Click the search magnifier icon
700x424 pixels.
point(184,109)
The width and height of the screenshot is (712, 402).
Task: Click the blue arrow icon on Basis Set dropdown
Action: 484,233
# # # # #
Transcribe all of the records above without altering anything.

Click the search magnifier icon
700x424 pixels.
point(184,109)
The width and height of the screenshot is (712, 402).
Task: Click the blue arrow icon on Basis Set dropdown
Action: 484,233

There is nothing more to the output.